If you have macOS/Linux, they should all work just fine in Wine (or variants it thereof). You may also grab a Windows VM to run them if Wine doesn’t work somehow. Do consider using an under version, e.g. XP or 7 just so it’s lighter on the resource usage. (Remember to disconnect internet to the VM if you are using an old Windows!)
x86 assembly
You’ll need a basic understanding of x86 32-bit assembly for this chapter. Very little is required, so whatever you know above another assembly should be transferable.
General tip 0: x86 assembly has 2 syntax flavors, AT&T and Intel. Internet resources may use either, just beware. GCC and whatnot by default produces AT&T syntax (🤮); if you see lots of % everywhere, or things like movq it’s this. The textbook and all the reverse engineering tools use Intel syntax (💖 as they should); if you see square brackets [rip+32h] or bare mov’s, it’s this.
General tip 1: je/jz and jne/jnz are the same instructions, just different mnemonics. You can always replace either with an unconditional jmp in place, they have the same encoding length.
General tip 2: test reg1,reg2 means taking a bitwise AND, and set zero/carry flags accordingly. xor reg1,reg1 is a convenient, 2 byte instruction that zeros any register.
General tip 3: almost all the string literals are contained in the .rdata section.
General tip 4: rip is the instruction pointer. Your debugger probably has a “set rip here” function to jump around.
The program just exits immediately after I type something
Basically, when you double-click to open a .exe that’s a Console program, Windows only keeps the terminal open for as long as the program is running. Since the program exits right after it prints the last thing, it’ll “exit immediately after I type something”.
The proper way to do this is open a Cmd or PowerShell window, run the .exe from inside like path/to/my/program.exe.
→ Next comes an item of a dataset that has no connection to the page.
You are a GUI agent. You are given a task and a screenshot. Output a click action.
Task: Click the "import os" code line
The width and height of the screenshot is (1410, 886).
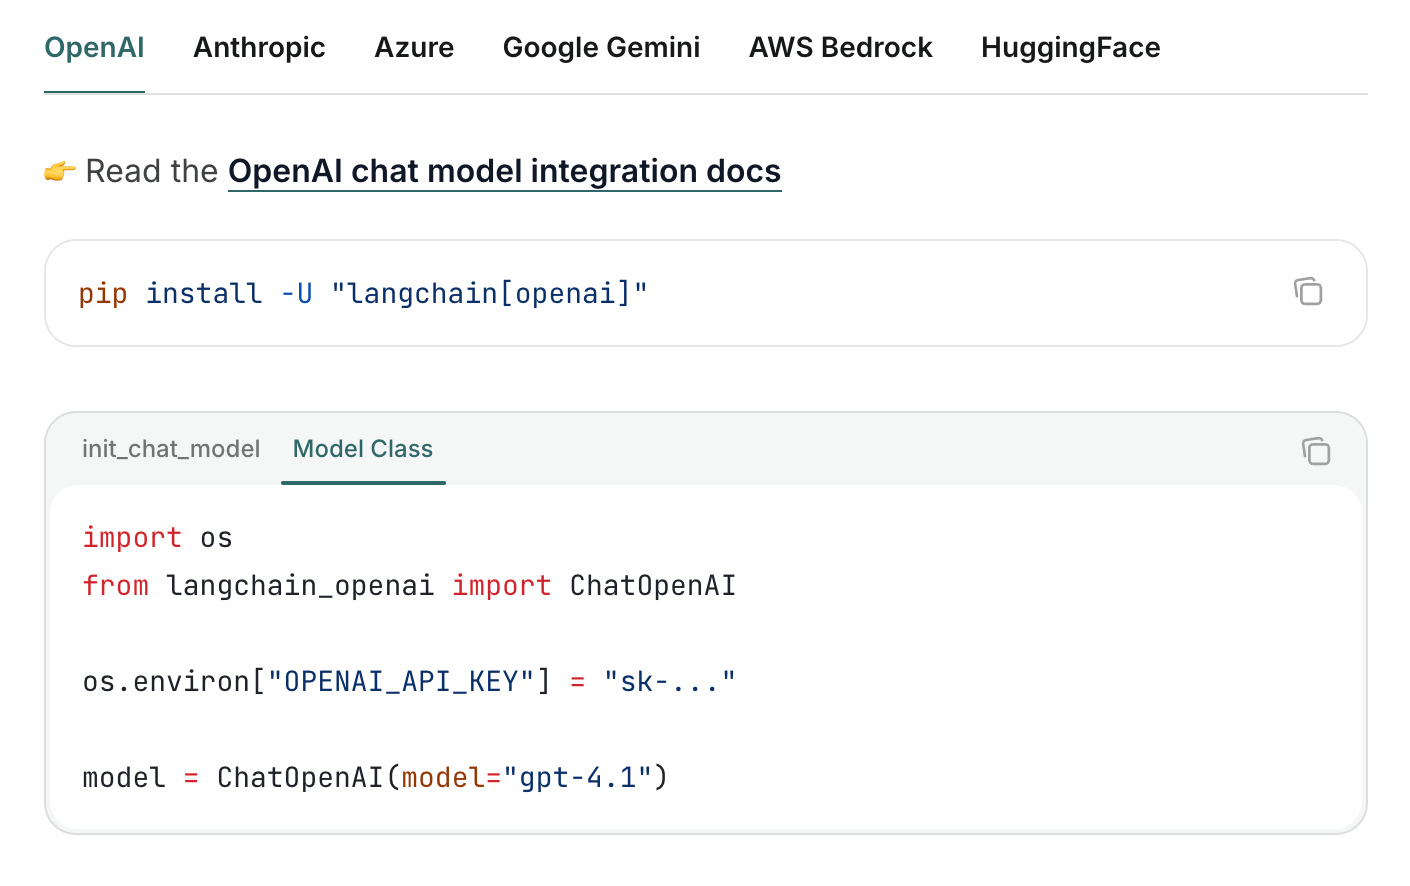click(x=157, y=538)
This is exactly the same thing as running a command-line program on macOS or Linux: you open Terminal.app, Konsole, Gnome Terminal or whatever, and type /path/to/my/program
To save you some head scratching: Note that in PowerShell supports cd D:/path/to/my/folder directly, but Cmd you have to type D: on its own to switch drive, followed by a separate command cd D:/path/to/my/folder to change directory in that drive.